ヨハネ・パウロ二世とは、初めてイタリアへ行った時の特別な思い出がある。我々に声をかけて下さった西山達也神父のおかげである。映画の日本語字幕のDVDは売り切れなのだが、イタリア語のfull動画がyoutubeにupされているので、3時間もあるが気合いを入れて見てみた。このような映画があったことは、先日、エンニオ・モリコーネの映画を見て知った。2005年にイタリアの Canale 5とポーランドが共同制作したものだ。監督と脚本はジャコモ・バッティアート。

 場面はナチス・ドイツによるクラクフ侵攻から始まる(この時、主人公カロル・ボイティアはまだ学生であった)。ポーランドは近世にも列強によって分割されたりしたが、第二次大戦下ではナチスに攻め込まれ、ナチスが崩壊してからは、ロシア[いつも火事場泥棒ですね]に占領されて共産化させられた。

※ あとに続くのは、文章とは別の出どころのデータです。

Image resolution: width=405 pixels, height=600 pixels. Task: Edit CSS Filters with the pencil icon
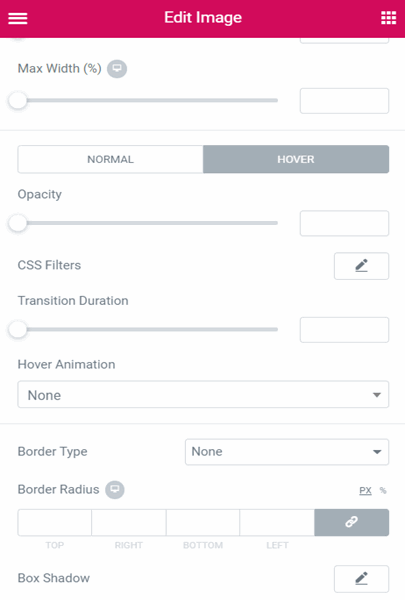361,266
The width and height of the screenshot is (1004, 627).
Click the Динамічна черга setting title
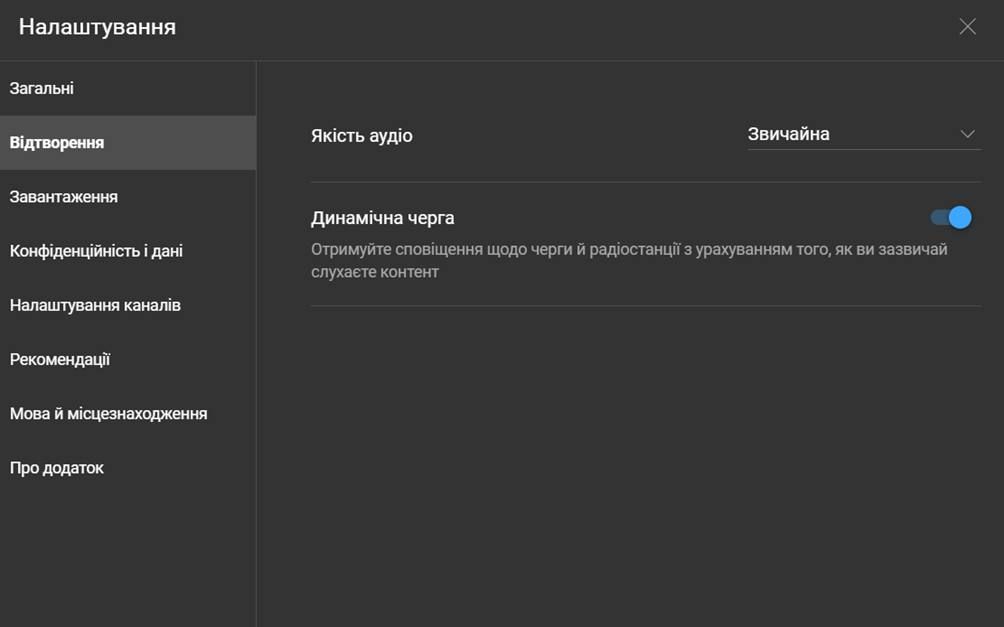382,218
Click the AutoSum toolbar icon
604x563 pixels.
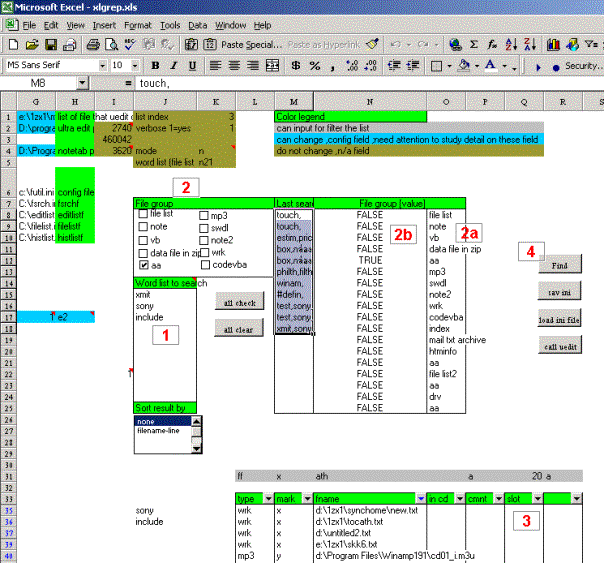[475, 45]
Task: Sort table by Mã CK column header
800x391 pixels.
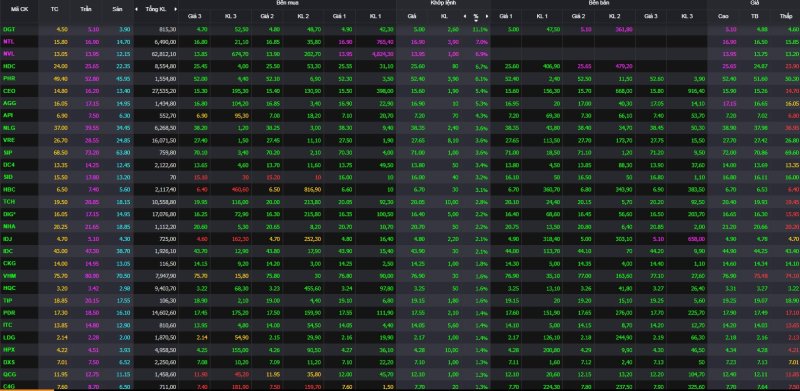Action: click(19, 9)
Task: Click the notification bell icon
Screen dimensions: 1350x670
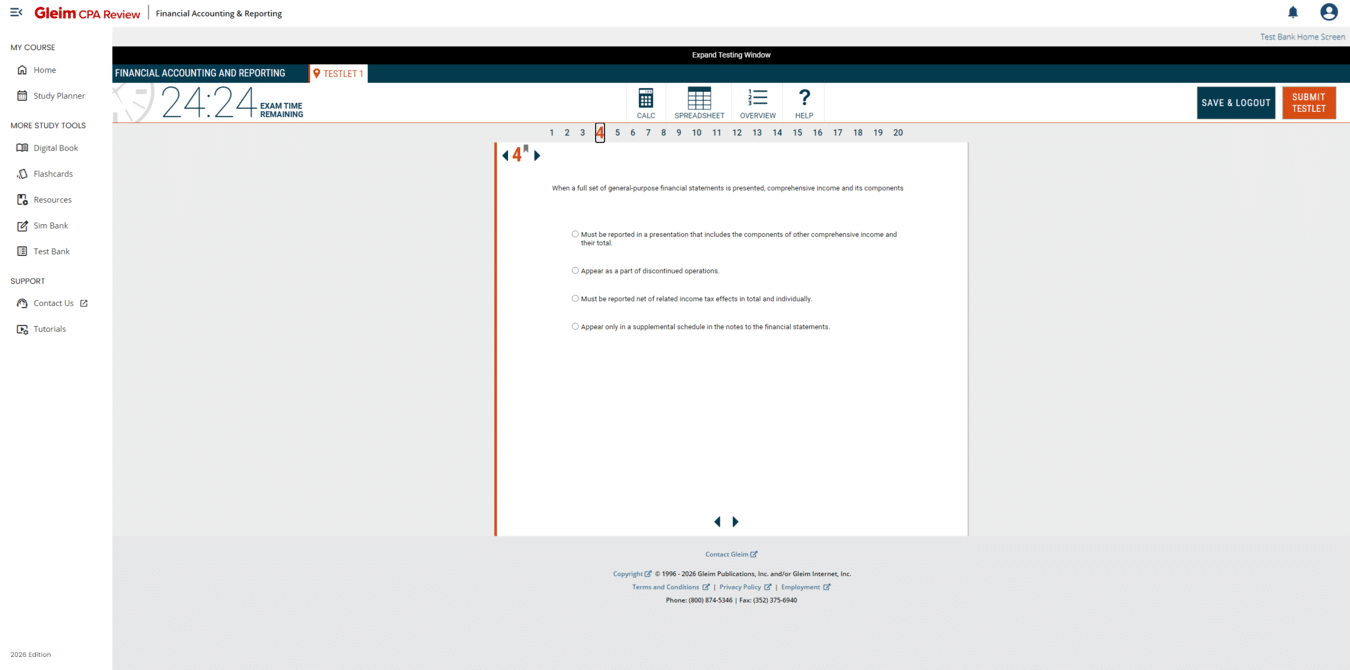Action: click(x=1292, y=12)
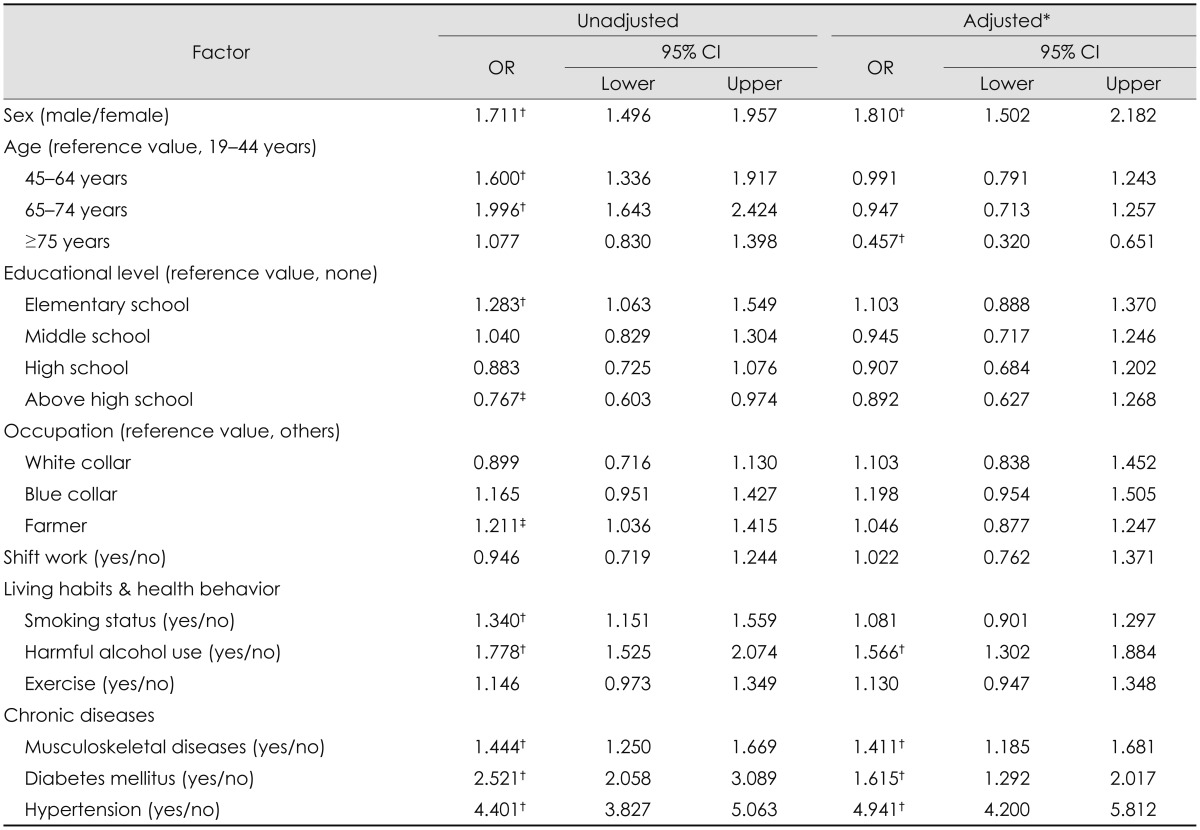Select the upper CI value 5.812
Image resolution: width=1200 pixels, height=830 pixels.
click(1134, 810)
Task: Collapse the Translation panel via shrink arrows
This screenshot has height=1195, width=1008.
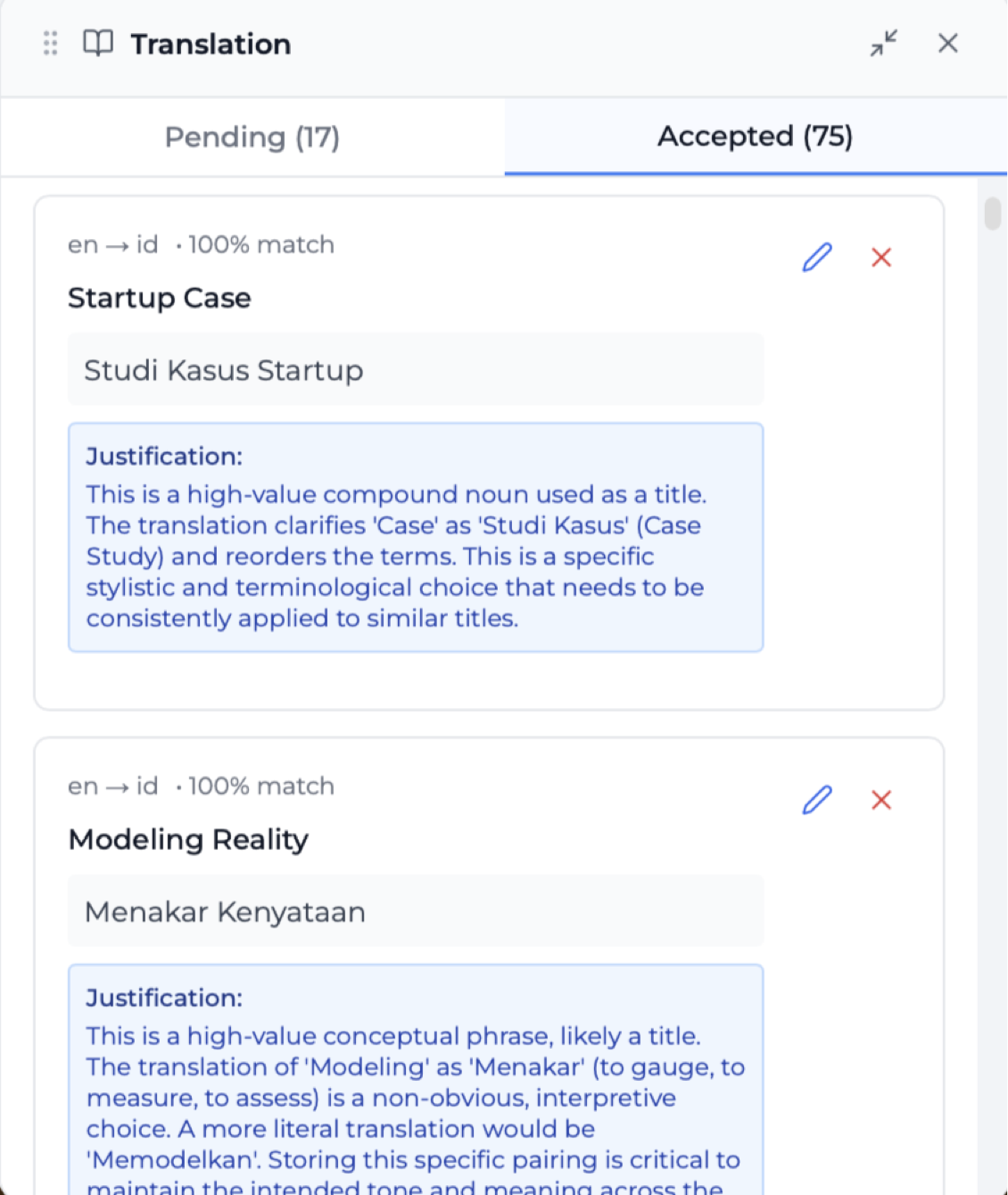Action: point(883,43)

 この映画はヨハネ・パウロ二世の半生を扱いつつ、ポーランドの抑圧された現代史を浮き彫りにしている。ナチス・ドイツの支配下、非公式とされている地下の神学校で学び、カロルに影響を与えた勇敢なるザレスキ神父[実話では、アウシュビッツで亡くなったコルベ神父であり、後にヨハネ・パウロ二世により列聖される→聖母の騎士修道院訪問に際しての教皇のお言葉]が殺害されてしまう。ソ連に組み込まれ、共産主義政権のもとで、カロルは司祭に叙任されるも、当局から送り込まれたスパイによって監視され続けるが、いつのまにかこのスパイはカロルの人格に魅了されていく。ローマの神学校でも学び、ルブリン大学で教鞭をとり、クラクフに戻り、教皇パウルス六世のもと、若くして大司教に叙任される。この教皇が催した第二バティカン公会議での信教の自由について演説する。この教皇の没後に選ばれたヨハネ・パウロ一世は在位わずか33日でおそらくバティカン銀行の改革にからんで暗殺された[ゴッド・ファーザーIIIを思い出す]。

 大詰めは、システィーナ礼拝堂におけるコンクラベで教皇に選出される場面。続いて、実録映像により、サン・ピエトロ広場にひしめく信者を前に就任のあいさつ!! カロル・ボイティワは、ヨハネ・パウロ二世と名乗ることにした。

 

 改めて、ポーランドの民主化に思いを致し、ロシアのウクライナ侵攻を考えさせられた。ブリンケン米国務長官は言う: ロシアが侵攻を止めれば戦争は終わり、ウクライナが抗戦を止めれば国が失われる、と。

 

 なお、この映画の原作となった書物『カロル物語―ヨハネ・パウロ二世の知られざる生涯』は邦訳されていない。だが映画では、なぜコルベ神父の部分をザレスキ神父に置き換えたのだろうか? コルベ神父のアウシュビッツでの犠牲を語ると主題が大きく横道にそれると考えたからかもしれないが、コルベ神父は日本に縁があるので少し残念ではある。

 

 追記: DVDを入手した。言語は英語で、イタリア語ではない。字幕は日本語である。大きい画面で見るのはよいものだ。主役のキャストはとても良い顔をしている。知的で穏やかでまさしく若きヨハネ・パウロ二世を見ているようだ。この映画の終盤は繰り返して見る価値がある。

 ポーランドの司教としてのカロルの説教をプーティンやミャンマーの軍事政権、地球に多々ある専制支配者たちに聞かせたい。メモる: 国は人権を侵害できない。国は正義を抑圧できない。自らを貶める国は滅びる。国民の自由を奪えば道徳や社会秩序が乱れる。自由のために死んだ人ー自由のために不正に苦しむ人ーその死と苦しみを無駄にはしない。この教会はあなた方の味方だ! 戦争を起こす国は報いを受ける!国民を飢えさせ、殺し、拷問にかける国は報いを受ける!